I was once a shy boy too nervous to talk. I never really understood the world. Learning English when I started elementary school was really hard for me - I wasn’t comfortable with the language. My confidence gradually declined. I became what most people would call an introvert.
My father noticed me coming home each day after school to just lay in bed. He asked me, “How come you’re never with any friends like your brother?” I explained to him that I was shy. I felt awkward. But then he told me a story about his childhood that changed my whole perspective.
My father was forced to work at a very young age. He missed out on being a child. He told me that I should make something out of my youth because this was my chance to create memories to treasure as I aged. “The choice is yours to be happy,” he said. I will never forget his words. They motivated me to get out there and be more social.
Right before my 9th grade year at Henderson County Early College, my brother started going to the Boys & Girls Club and invited me to go too. At first, I declined, but my parents urged me to reconsider. On the first day of school, I went. My first impression was that the Club was massive. I really admired its structure. I also looked everywhere, but none of the kids I saw looked like “bad” kids, which I had been warned against.
There was a feeling in my gut that this place was where I finally belonged, where I wouldn’t be judged. Everyone was one big family. After attending programs, I began to see that many Club kids were just like me. Maybe all they wanted was a friend. Like my father, maybe all they wanted was a childhood.
I eventually earned the opportunity to join Junior Staff, working with the Club’s youngest members. Even though some of them can be quite mischievous, there is never a day I would give this up. I am devoted to being their role model.
I believe that Club teens can play a big role as mentors to the younger kids, helping them stay on the right path. I can make a difference just by simply saying, “Hey,” or “How was your day?” I also believe teaching kids to be generous can really make them change for the better. This is what my job at the Club gives to me. Getting a paycheck is simply a bonus.
The Club used to be a book that I judged.

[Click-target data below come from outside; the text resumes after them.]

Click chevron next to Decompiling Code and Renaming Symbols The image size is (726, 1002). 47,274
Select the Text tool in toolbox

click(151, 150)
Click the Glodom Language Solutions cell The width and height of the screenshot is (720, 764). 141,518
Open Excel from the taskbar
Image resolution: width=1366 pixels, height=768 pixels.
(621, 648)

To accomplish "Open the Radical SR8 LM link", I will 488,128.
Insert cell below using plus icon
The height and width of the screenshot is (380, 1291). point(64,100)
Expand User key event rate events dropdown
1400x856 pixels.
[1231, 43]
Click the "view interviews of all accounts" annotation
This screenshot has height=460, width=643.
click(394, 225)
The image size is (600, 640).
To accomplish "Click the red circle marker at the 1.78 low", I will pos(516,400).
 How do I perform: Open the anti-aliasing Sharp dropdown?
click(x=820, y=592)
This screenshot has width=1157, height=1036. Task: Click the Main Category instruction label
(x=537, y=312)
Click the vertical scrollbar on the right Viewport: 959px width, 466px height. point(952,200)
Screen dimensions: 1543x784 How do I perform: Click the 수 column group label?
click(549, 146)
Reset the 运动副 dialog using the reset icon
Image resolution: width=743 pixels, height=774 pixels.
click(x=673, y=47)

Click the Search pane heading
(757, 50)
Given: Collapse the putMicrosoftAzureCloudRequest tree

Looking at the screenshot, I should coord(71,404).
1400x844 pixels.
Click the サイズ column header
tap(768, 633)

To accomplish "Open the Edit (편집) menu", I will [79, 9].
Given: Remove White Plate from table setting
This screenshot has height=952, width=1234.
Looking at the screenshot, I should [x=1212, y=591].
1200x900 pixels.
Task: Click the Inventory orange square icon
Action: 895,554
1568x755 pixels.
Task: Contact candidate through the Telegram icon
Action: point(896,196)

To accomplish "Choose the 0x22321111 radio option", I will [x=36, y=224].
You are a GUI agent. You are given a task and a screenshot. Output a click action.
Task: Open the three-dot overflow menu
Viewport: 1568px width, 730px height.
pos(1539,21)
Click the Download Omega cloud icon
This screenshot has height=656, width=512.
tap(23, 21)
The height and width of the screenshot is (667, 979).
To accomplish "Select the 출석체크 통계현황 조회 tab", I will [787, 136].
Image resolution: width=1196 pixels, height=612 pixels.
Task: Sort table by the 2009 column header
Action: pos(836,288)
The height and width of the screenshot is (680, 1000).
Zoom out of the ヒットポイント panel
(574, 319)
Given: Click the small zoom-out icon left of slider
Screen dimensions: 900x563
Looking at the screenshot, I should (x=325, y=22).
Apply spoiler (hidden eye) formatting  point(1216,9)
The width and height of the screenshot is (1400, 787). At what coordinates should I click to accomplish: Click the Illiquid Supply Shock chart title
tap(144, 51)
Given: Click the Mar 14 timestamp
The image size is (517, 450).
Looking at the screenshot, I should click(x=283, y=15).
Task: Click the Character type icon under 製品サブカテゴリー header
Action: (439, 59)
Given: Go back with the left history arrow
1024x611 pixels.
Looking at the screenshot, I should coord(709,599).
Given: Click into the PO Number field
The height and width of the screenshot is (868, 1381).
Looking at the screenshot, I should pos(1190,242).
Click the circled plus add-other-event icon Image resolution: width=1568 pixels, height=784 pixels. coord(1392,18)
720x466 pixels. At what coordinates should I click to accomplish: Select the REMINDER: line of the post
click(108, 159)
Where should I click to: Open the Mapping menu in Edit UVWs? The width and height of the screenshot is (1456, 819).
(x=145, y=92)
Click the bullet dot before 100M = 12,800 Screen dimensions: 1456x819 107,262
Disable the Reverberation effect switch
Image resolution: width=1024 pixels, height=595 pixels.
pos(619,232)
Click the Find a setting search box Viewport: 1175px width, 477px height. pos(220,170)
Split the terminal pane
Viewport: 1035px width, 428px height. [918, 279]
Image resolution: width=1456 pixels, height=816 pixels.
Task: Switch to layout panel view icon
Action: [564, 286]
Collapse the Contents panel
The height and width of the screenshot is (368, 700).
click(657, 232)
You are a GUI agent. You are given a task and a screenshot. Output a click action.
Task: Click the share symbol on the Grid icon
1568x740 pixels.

I first came thinking it would be boring or that it was a place where only “bad kids” attend. I will leave knowing that it is a one-of-a-kind book that shouldn’t ever be judged, only experienced.
Who could imagine that a place could make an everlasting change in an individual such as myself? Every day I go to the Club is a blessing. The Club kept me on the right path with making good choices, and it is my home away from home, a sanctuary, where I can be myself. A place of hope where I can come out of my shell.
A place for me to make a difference.
Emanuel “Manny” Acosta has been a Club member for four years and was recently named the 2015 Youth of the Year. A junior at Henderson County Early College, Acosta plans to pursue a career in Law Enforcement. He advances to the state Youth of the Year competition this April.